* **EXERCISE OBJECTIVE**:
Copy the passage of the article on the 365 Main data center outage from "365 Main Outage: Were" up to and including "a drunk employee.)", word for word.

* **DOCUMENT EXCERPT**:
365 Main Outage: Were Flywheels to Blame?

After yesterday’s power outage in San Francisco’s SOMA District shut down data center 365 Main, we weren’t the only ones wondering what sent the operations of the data center screeching to a halt.

(We doubt it was caused by a drunk employee.)

365 Main, the data center that prides itself on year-round uninterrupted service, and provides storage for sites like Yelp (whose reviewers were a bit upset about the outage), Craigslist, CNET, LiveJournal, and Technorati, lost power at 1:49 p.m. Tuesday, after a PG&E transformer failed in a manhole under 560 Mission Street.

So what happened? 365 Main released a statement, which you can read here, claiming their generators failed. But we find ourselves wondering if the eco-friendly flywheels the company uses in its data centers had more to do with the fiasco.

Immediate backup power in data centers is usually provided by lithium-ion systems called UPS, or uninterrupted power supply.

Typically when a power grid fails, UPS batteries will keep the server going for a few minutes until the generator kicks in again. But being eco-friendly, 365 Main does not use UPS batteries. Instead the company opts for flywheel technology, as you can see here in the data center’s spec sheet. Flywheels store kinetic energy that can be released when power backup is needed.

DataCenterKnowledge.com has an informative article that compares the use of flywheels to traditional lithium-ion lead acid backup for uninterrupted power supply. They aren’t widely distributed yet, representing just 6% of the power supply market, according to Frost & Sullivan.

It’s too soon to know what happened yesterday (and like we said, 365 Main released a statement claiming it was the generators), but we called Frost & Sullivan’s analyst Farah Saeed to find out more about what could’ve happened.

Saeed explained that flywheels are used for intermediate power protection, only. “While a flywheel is a highly reliable technology and has fairly high life cycle versus batteries, because it’s all mechanical, the amount of backup power it can provide is restricted. Typically once the power fails, it can run from 30 seconds, at max a minute,” she said.

Rusty Hodge is general manager of SOMAFM and a 365 Main customer. He thinks the repeated power outages might have caused the flywheels to falter.

There were at least five short-term “brownouts” yesterday before the power failed for good—some of them shorter than the time required to trigger the generators. So it makes sense that 365 Main’s flywheel system, already taxed, might not have been at full capacity when the last blackout occurred. – Randy Hodge, SOMAFM

If that’s the case, it looks like flywheel technology might not be an eco-friendly panacea for old school lithium ion lead acid batteries.

But don’t worry. Here are several other UPS alternatives in the pipeline:

  • Nickel-zinc batteries: Nickel-zinc battery developer PowerGenix says it has developed a rechargeable battery “that is as much as 75% lighter, ten times as powerful, 30% smaller and more environmentally friendly than existing nickel-cadmium or nickel-metal hydride batteries,” according to Venture Beat.
  • Fuel Cells: Fuel cell technology generates energy through chemical reactions (if you want to learn how a fuel cell works, check out HowStuffWorks.com’s explaination)—but it is spendy. Public companies such as Plug Power and APC sell fuel cells for power backup starting at around $50,000. Startup Electro Power Systems, based in Torino, Italy, is also developing a fuel cell power-backup system for companies that maintain large data centers. Electro raised $6.7 million in its Series A round back in May.

Data taken from a collection
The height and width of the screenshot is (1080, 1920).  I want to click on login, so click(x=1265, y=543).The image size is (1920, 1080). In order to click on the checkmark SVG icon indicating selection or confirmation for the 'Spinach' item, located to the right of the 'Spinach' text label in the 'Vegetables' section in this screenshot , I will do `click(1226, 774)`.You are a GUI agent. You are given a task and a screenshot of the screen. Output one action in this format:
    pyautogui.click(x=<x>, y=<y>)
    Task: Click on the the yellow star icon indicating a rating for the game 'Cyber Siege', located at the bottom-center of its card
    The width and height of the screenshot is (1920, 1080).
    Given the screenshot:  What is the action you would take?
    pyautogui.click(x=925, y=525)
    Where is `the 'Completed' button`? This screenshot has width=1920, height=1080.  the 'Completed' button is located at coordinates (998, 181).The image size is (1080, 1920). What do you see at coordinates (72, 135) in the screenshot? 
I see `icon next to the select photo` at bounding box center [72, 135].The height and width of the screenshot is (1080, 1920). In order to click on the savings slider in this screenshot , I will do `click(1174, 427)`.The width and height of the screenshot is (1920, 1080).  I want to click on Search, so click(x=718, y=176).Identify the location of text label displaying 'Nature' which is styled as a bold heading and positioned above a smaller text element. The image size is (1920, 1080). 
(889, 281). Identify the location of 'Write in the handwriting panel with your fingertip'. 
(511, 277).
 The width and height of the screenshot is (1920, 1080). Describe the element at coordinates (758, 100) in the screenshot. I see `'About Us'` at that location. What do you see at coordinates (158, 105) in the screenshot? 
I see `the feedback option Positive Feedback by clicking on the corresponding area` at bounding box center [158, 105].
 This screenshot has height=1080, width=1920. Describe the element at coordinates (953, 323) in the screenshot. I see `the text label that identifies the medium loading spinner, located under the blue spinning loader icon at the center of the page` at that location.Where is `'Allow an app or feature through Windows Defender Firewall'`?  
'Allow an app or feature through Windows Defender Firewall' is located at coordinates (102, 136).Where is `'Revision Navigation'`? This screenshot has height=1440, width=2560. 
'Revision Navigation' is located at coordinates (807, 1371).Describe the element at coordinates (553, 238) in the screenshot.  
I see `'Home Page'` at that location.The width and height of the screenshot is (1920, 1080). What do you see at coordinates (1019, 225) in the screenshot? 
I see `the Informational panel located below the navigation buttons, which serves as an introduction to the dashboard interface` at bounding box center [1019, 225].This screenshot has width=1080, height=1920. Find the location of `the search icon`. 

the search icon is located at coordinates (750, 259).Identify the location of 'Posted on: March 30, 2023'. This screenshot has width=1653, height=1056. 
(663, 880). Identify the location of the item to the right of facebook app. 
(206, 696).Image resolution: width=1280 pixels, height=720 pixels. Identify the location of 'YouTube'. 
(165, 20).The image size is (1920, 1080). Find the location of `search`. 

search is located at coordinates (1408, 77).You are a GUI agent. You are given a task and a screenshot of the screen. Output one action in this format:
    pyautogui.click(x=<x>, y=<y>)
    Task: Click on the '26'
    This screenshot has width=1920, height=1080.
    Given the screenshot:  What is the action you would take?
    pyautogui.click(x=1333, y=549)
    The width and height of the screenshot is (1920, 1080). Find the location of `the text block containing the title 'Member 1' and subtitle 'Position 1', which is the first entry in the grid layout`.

* **SOLUTION FOR THIS PROBLEM**:
365 Main Outage: Were Flywheels to Blame?

After yesterday’s power outage in San Francisco’s SOMA District shut down data center 365 Main, we weren’t the only ones wondering what sent the operations of the data center screeching to a halt.

(We doubt it was caused by a drunk employee.)